Hurricane Damaged Home
After a storm hits, the clean-up begins. Families sift through the debris and businesses take down the plywood and hope to open soon. Electricians work to restore power and road crews clear away any fallen branches or trees. There is another often forgotten side to this: insurance. After a large storm, there can be hundreds of thousands of insurance claims filed. While some of these may be minor like a dent on a car hood or a broken window, some are certainly major. You can board up a window or drive a car with a dent — you can’t live in a home with a gaping hole in the roof.
After these “Catastrophic” incidents happen, insurers and other adjusting agencies send out teams to go out through the neighborhoods and assess the damage. The faster they can assess the damage, the faster a claim can be paid out, and the faster a structure can be repaired. Processing roof claims has always been a slow process after a big storm. Adjusters and roofers had to physically get on a potentially unstable roof and survey it. They had to measure it, write up a report, and spend a few hours looking at a building before damage could be completely assessed.

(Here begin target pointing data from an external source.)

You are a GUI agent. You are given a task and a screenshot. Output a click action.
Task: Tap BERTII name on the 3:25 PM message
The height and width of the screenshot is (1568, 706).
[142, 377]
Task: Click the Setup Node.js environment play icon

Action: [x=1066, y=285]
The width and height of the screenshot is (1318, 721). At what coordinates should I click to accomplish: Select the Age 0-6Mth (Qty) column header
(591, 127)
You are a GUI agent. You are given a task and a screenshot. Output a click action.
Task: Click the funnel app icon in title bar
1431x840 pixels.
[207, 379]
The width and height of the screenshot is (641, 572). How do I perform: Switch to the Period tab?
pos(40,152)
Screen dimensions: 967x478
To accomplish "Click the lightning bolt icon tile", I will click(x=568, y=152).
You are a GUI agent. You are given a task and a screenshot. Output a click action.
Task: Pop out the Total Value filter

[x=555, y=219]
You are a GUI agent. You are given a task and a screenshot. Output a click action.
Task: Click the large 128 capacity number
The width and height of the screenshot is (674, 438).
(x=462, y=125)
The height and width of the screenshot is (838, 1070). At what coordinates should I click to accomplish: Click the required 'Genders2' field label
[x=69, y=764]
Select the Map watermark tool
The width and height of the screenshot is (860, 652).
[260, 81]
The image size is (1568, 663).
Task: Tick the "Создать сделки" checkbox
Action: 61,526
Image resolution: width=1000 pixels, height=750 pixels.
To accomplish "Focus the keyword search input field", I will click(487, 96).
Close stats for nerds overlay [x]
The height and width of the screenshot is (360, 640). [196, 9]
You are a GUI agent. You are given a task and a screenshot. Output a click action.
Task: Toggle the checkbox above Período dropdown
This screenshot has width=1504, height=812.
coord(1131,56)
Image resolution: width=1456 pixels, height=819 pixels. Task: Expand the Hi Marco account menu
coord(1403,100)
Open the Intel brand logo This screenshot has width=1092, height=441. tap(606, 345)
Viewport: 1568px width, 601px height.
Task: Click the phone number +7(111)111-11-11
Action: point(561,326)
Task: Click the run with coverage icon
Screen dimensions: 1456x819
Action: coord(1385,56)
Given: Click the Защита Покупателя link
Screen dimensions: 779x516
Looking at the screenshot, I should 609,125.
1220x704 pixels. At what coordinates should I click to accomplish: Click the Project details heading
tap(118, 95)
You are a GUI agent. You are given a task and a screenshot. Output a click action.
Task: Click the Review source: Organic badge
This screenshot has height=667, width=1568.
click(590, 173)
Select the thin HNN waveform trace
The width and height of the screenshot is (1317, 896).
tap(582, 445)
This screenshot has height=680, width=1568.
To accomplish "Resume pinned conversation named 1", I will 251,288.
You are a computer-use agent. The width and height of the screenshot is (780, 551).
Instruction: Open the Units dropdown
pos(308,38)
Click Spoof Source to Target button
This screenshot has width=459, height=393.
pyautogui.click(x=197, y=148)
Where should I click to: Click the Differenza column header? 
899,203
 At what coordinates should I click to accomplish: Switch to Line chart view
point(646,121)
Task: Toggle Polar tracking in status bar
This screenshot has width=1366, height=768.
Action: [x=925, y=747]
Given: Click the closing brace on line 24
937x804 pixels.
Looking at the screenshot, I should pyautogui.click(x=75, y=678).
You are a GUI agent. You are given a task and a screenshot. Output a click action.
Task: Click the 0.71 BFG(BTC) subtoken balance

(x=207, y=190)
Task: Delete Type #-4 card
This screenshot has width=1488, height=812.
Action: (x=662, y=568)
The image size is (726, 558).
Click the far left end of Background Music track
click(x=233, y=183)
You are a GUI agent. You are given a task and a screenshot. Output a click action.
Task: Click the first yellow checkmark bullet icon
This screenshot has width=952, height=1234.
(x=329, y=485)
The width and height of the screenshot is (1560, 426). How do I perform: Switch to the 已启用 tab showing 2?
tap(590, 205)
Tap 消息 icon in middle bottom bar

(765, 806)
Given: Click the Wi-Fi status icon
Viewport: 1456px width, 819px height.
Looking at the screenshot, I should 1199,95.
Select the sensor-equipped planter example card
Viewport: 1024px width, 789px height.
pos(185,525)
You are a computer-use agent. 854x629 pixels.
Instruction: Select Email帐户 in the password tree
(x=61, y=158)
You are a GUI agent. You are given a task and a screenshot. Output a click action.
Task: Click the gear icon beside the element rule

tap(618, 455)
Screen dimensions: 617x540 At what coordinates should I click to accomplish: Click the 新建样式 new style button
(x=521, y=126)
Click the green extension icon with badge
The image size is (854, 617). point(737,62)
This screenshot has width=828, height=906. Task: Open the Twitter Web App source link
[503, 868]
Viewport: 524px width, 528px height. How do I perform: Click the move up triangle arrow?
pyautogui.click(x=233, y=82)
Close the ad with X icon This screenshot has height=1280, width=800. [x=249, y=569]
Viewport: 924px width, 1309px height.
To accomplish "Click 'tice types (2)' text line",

Utilizing a drone allows for a field inspector or roofer to quickly and safely inspect damage after a storm. A drone is capable of flying and taking hundreds of photos in 10–15 minutes. This means that one person with a drone can hit 15 homes before lunchtime whereas the old method would have resulted in only 4–5 houses being seen all day. Drone footage can be uploaded back to the main center for the insurance agency where policy experts can verify claims and cut checks immediately. Drones reduce costs and help the customer experience following a large storm.
This hurricane season if you live in an area that has the misfortune of being hit by a storm, take a look in the skies above the coming few days. Chances are, this year a drone might just be doing the surveys!